_Page:_
[Start]

I got used to it really fast.

The sound of our mailman’s well-worn muffler huffing and puffing down the street was my sign to head out to retrieve the day’s catch. My ritual was the same. I’d flip through the pile of envelopes as I walked up our driveway back to the house and take a mental inventory of the envelopes and return addresses. It wasn’t unusual to find one from someone who wasn’t a part of my world—sometimes even a total stranger. Those were the envelopes I’d always dig into first. Partially out of curiosity. Partially because it was interesting to learn what would prompt people to take time and send a card.

Day after day, I’d think to myself, “How cool was that?”

I’d also think about how exceedingly simple it is to do something nice. I’d feel good. And I’d also feel a little guilty because I was regularly reminded of how often in my life I’ve failed to do something thoughtful for another person. I used to do those things.

I’d also think about an article I read years earlier in the Chicago Tribune. It was written by columnist Mary Schmich. Her words originally had such an impact on me I cut out the article and pinned it to my bulletin board at work. And over the years, the article yellowed and picked up several more pinholes in it as I moved it around my bulletin board. But her message never aged.

She wrote about a colleague of hers, Jeff MacNelly, a Pulitzer Prize–winning editorial cartoonist who had been fighting lymphoma.

She wrote about how, for several months, she had a yellow Post-it note on her desk that reminded her to “Write Jeff.” She wrote about how she’d write other notes here and there to remind her to drop Jeff a note. She wrote about how she would often think of Jeff and how much she missed seeing him. And she wrote about how, as opposed to writing Jeff at those moments, she would just write herself another note to remind herself to write Jeff.

[End]

_What you will do:_
1. From the passage about the mail, can you quote the part that begins at the words "I’d also think about an" and stops after "been fighting lymphoma."?
2. In the passage about the mail:
(a) Which newspaper ran the article by Mary Schmich?
(b) What illness was Jeff MacNelly fighting?
(c) What did the yellow Post-it note on Schmich's desk say?
You can work without the records.

_Entries provided:_
[Start]

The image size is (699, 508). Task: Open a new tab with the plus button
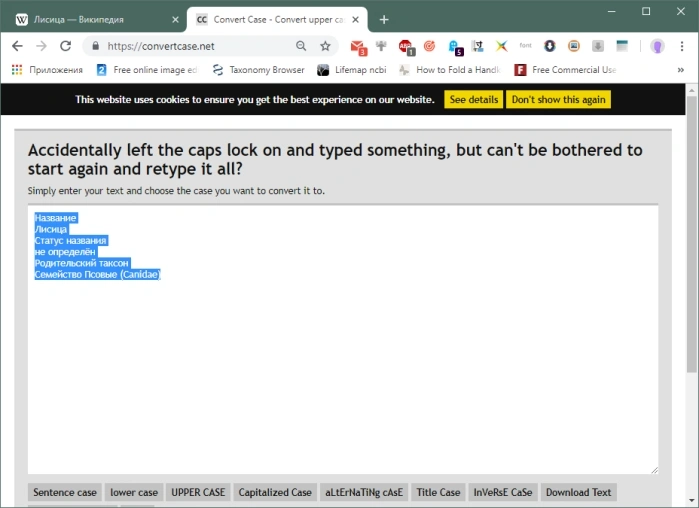pos(384,20)
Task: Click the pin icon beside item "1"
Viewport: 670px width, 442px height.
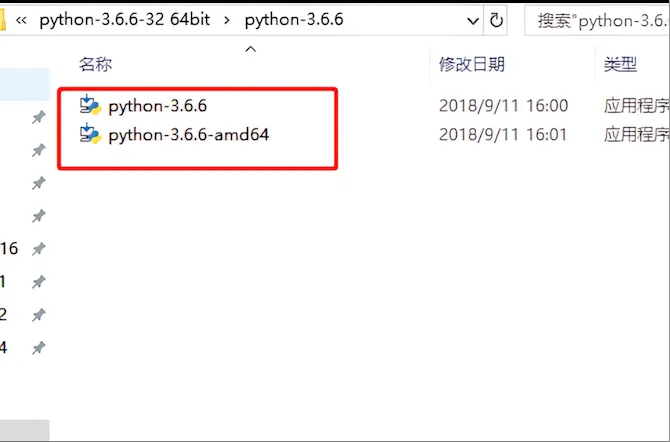Action: click(38, 282)
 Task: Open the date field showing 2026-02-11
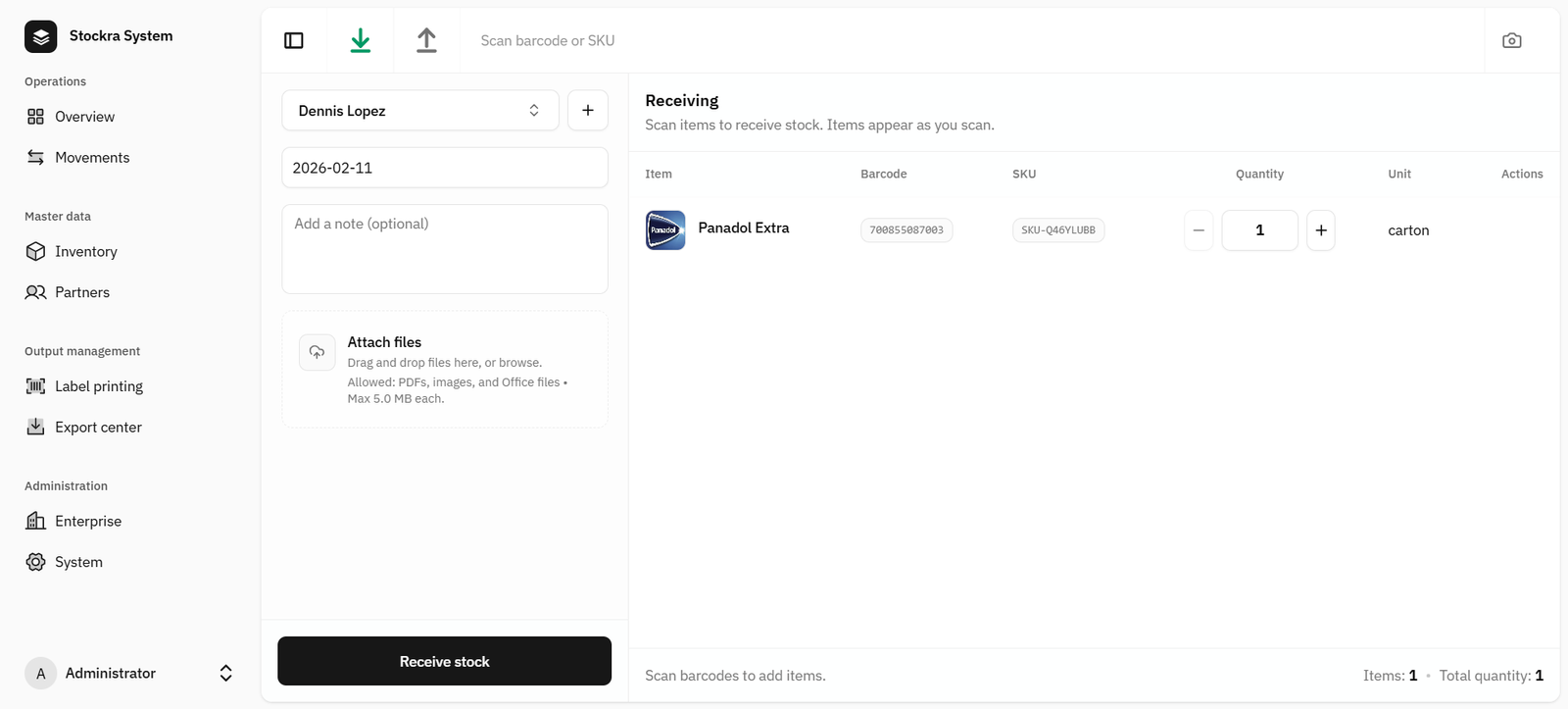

[End]

_Answers for this exercise:_
1.
I’d also think about an article I read years earlier in the Chicago Tribune. It was written by columnist Mary Schmich. Her words originally had such an impact on me I cut out the article and pinned it to my bulletin board at work. And over the years, the article yellowed and picked up several more pinholes in it as I moved it around my bulletin board. But her message never aged.

She wrote about a colleague of hers, Jeff MacNelly, a Pulitzer Prize–winning editorial cartoonist who had been fighting lymphoma.

2.
(a) The Chicago Tribune
(b) Lymphoma
(c) "Write Jeff."